The key here is that this only happens on multiprocessor machines (Cores are the same as processors)
What happens when a threaded program runs on a single processor is that two threads never execute at the same time. The OS has to time-slice each processor to simulate threads.
In a multiprocessor system multiple threads can operate at the same time.
You are probably accessing shared resources from different threads at the same time now.
These resources can be be connections to external systems and even global variables and data structures even Singleton classes.
Unfortunately you now have one of the hardest problems to find.
If you can find the memory being corrupted then you need to find who else is using it on a different thread and then synchronize the memory (Semaphore or CriticalSection).

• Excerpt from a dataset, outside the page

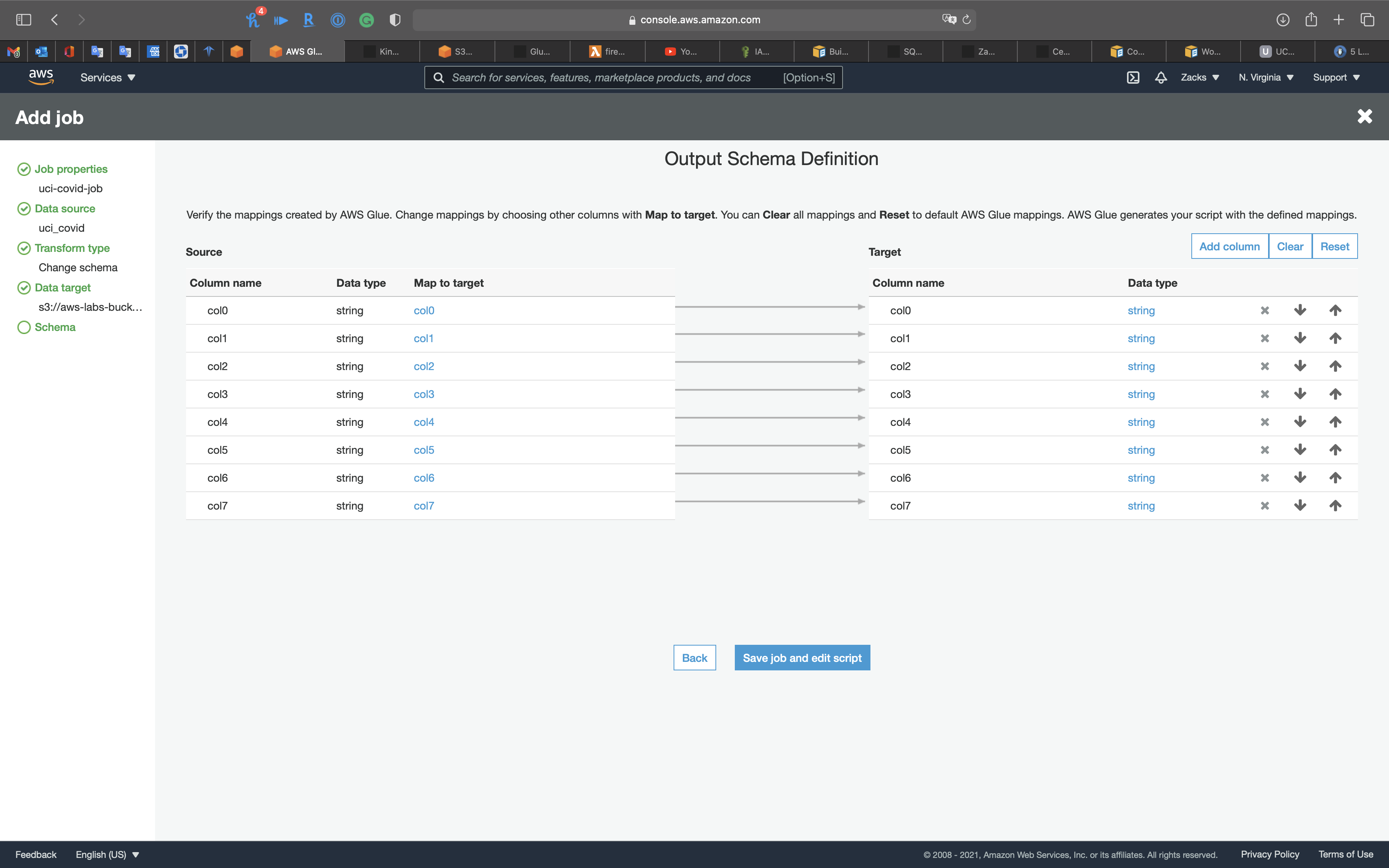Open the N. Virginia region dropdown

[1266, 78]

Unfortunately there is no easy way to find the problem.
You might be able to set the processor affinity temporarily to only run on one processor until you find the problem. See link
http://msdn.microsoft.com/en-us/library/ms684251(VS.85).aspx
Here is a method to set affinity on
For Windows XP/Vista/7, access Affinity by opening the Windows Task Manager (CTL+ALT+DEL, or right-click on Task Bar), select "Processes" tab, right-click the application process you wish to isolate, then select "Set Affinity." Inside the Processor Affinity dialog, un-check the CPU/cores you do not need to use. This effectively isolates that application to the selected CPUs/cores preventing cashe spanning and reducing process-switching and simplifies your ability to supervise CPU/core allocation for multiple programs.

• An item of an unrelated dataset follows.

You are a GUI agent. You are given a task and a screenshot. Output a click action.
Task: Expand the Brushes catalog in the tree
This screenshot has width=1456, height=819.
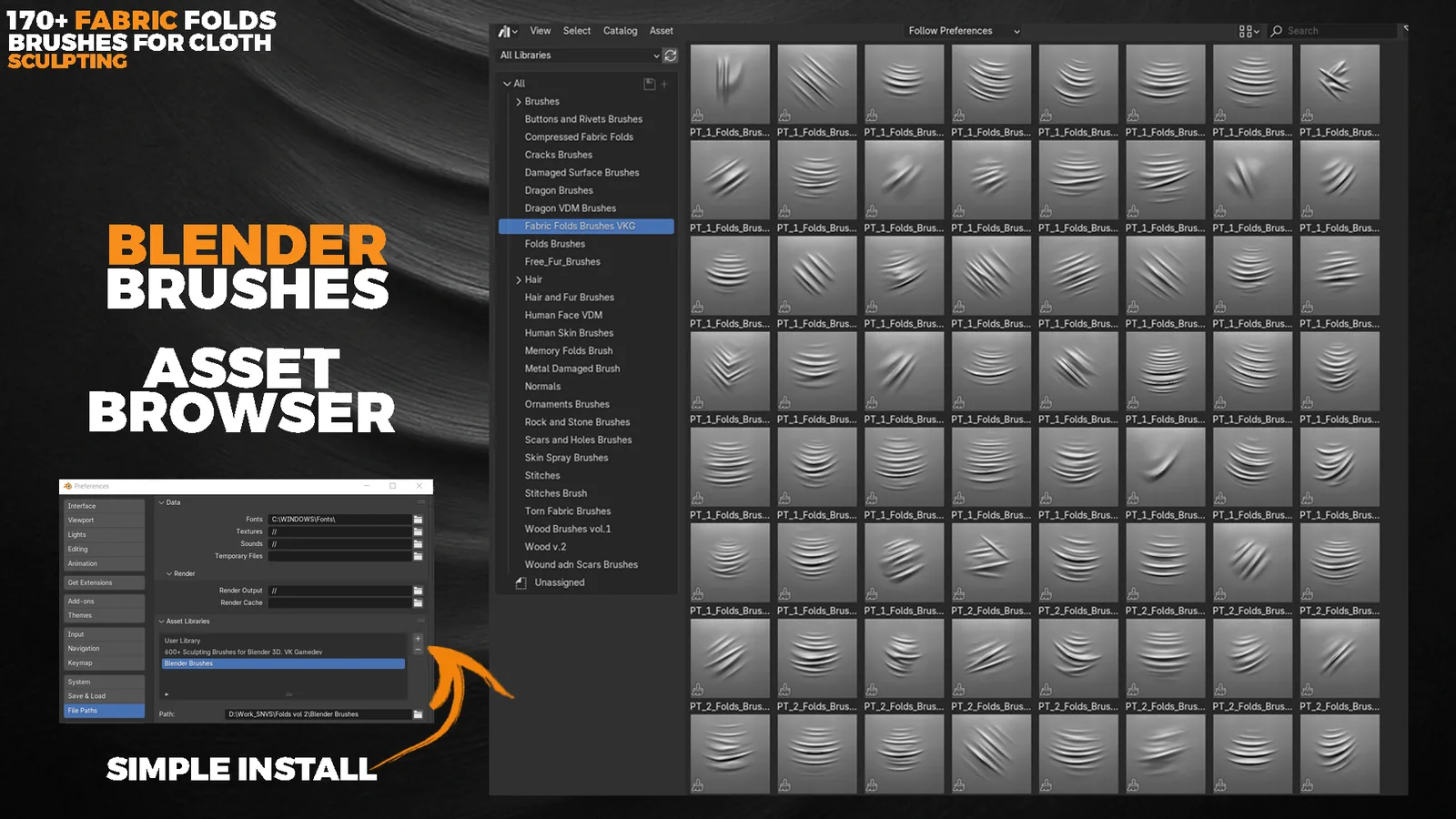[x=517, y=101]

As your second stack trace shows, your application is corrupting the heap. The header of a heap block is written over and thus the crash occurs in the heap manager when coalescing free blocks, or when going through the free list (in the first stack trace).

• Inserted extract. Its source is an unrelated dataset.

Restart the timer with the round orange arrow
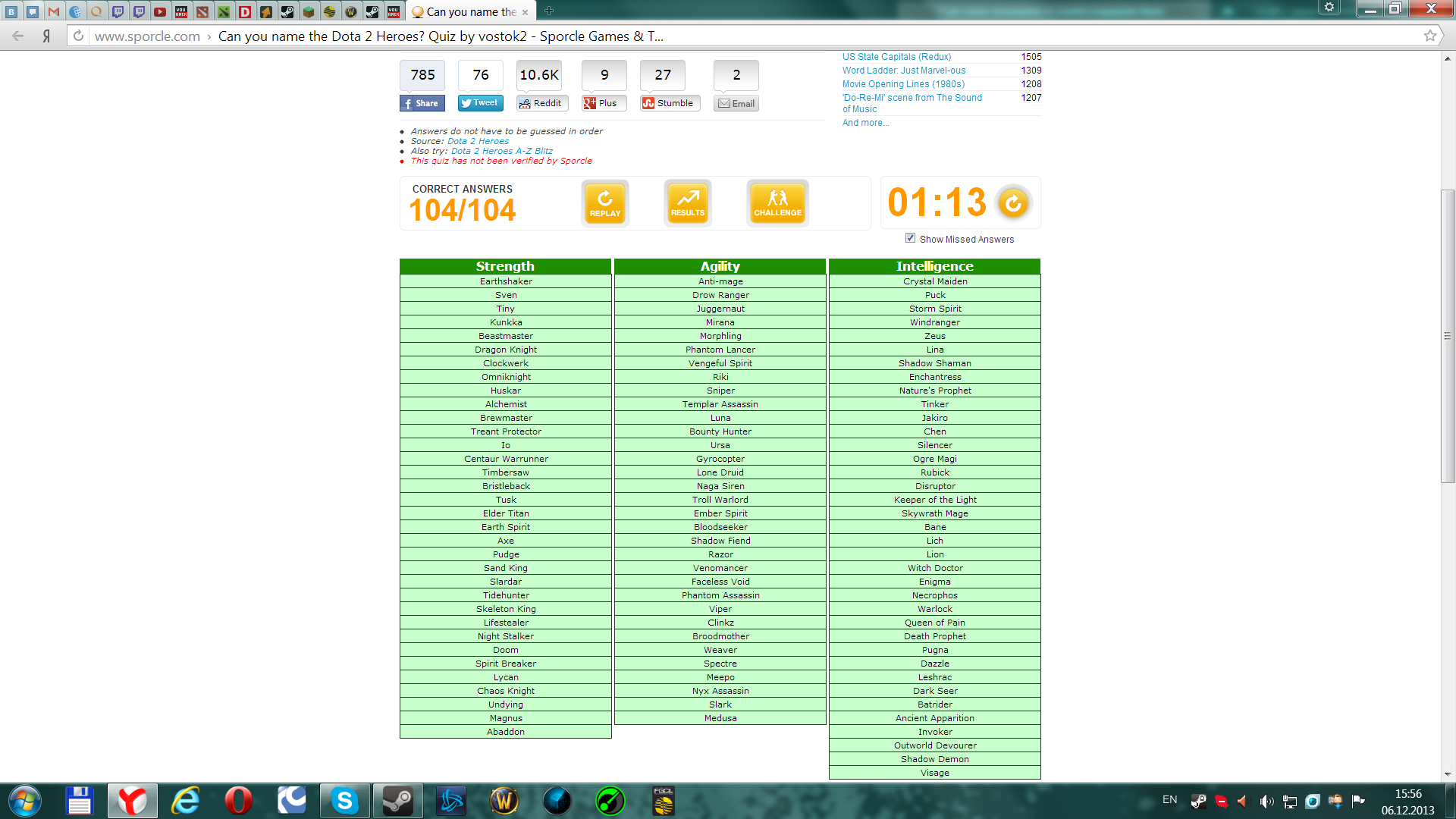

The code you identified that is currently freeing memory may be a victim of another code overflowing or underflowing a memory block.
The easiest way to debug this kind of crash is to use the debugging help from windows, through pageheap or appverifier, but depending on the application it may slow down too much, or grow the memory usage too high to be usable, which seems to be the case. You may try to use light pageheap, which will have less impact.
You need to identify what part of the application is overflowing. One way to do this is to look at the information contained in the overflown block. If you have a crash in RtlpCoalesceFreeBlocks, I think I remember one of the registers (#esi) is pointing to the start of the corrupted block (I am not on a windows system at the time of this writing and can not check that). Or if you have a dump, using windbg command !heap -a will dump all memory and display corrupted blocks (better log into a file, since the full heap listing can be long). Once corrupted blocks are known, their content may help to identify the code.
Another help can be to enable the stack backtraces (using gflags). This can be done in production as it is lighter than pageheap. It will add some information to heap blocks and may move the crash to another place in your application, but the stack traces will help to identify what code allocated the blocks that are overflowing.
I would focus on getting the issue to happen on a build for which you have proper debugging symbols, at least for your main application. You seem to gloss over this with "sorry we don't have symbols", but when symbols are applied, the stacktraces may show you more information.
What exactly does this mean: "We can't generate symbols because we're linking with a library which doesn't link if we're using them."? This seems odd.